I have known and admired Ouita Michel as a chef for years. I first met Ouita when I was part of the Woodford Reserve Bourbon Academy about 20 years ago. She always made great food for the lunch at the academy. Rosemary and I have eaten at her Holly Hill Inn restaurant in Midway, Kentucky and enjoyed the food there as well. When I saw this book for sale, I had to have it. Sara Gibbs worked as a chef at the former Lynn’s Paradise Café and at Brown-Forman’s corporate kitchen before joining Ouita at Woodford Reserve. Genie Graff joined Ouita as a project director at her restaurants. She has worked as a copy director, designer and section editor for several newspapers before she joined Ouita at her restaurants. Together, they have created a great cookbook.
Just a Few Miles South: Timeless Recipes From Our Favorite Places. Ouita Michel, Sara Gibbs, Genie Graff. Lexington, Kentucky, University Press of Kentucky, 2021. Contents, Forward, Introduction, Index, Illustrated, pp.183.

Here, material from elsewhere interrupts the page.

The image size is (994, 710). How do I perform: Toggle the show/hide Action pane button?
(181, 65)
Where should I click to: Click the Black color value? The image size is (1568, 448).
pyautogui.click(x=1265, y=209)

The authors of this cookbook have created an excellent volume of recipes. Each recipe has a preface telling where the recipe comes from and a bit of history of the recipe. Not all the recipes use Bourbon, but a great many do. The one recipe I was very happy to find was for the Bourbon Sorghum Vinaigrette Ouita used for the Woodford Bourbon Academy lunch. Bourbon and sorghum are a match made in heaven, as I found out at the academy. The recipes are easy to follow and well written. Many of them include a sidebar with additional information about the recipe’s history. There are many pen and ink illustrations throughout the book that add to the ambiance of the book. The book is well designed and attractive,
This cookbook is a welcome addition to my whiskey library. I will turn to it for many recipes not just for dinner, but also breakfast and lunch. Ouita Michel remains one of my favorite chefs in Kentucky.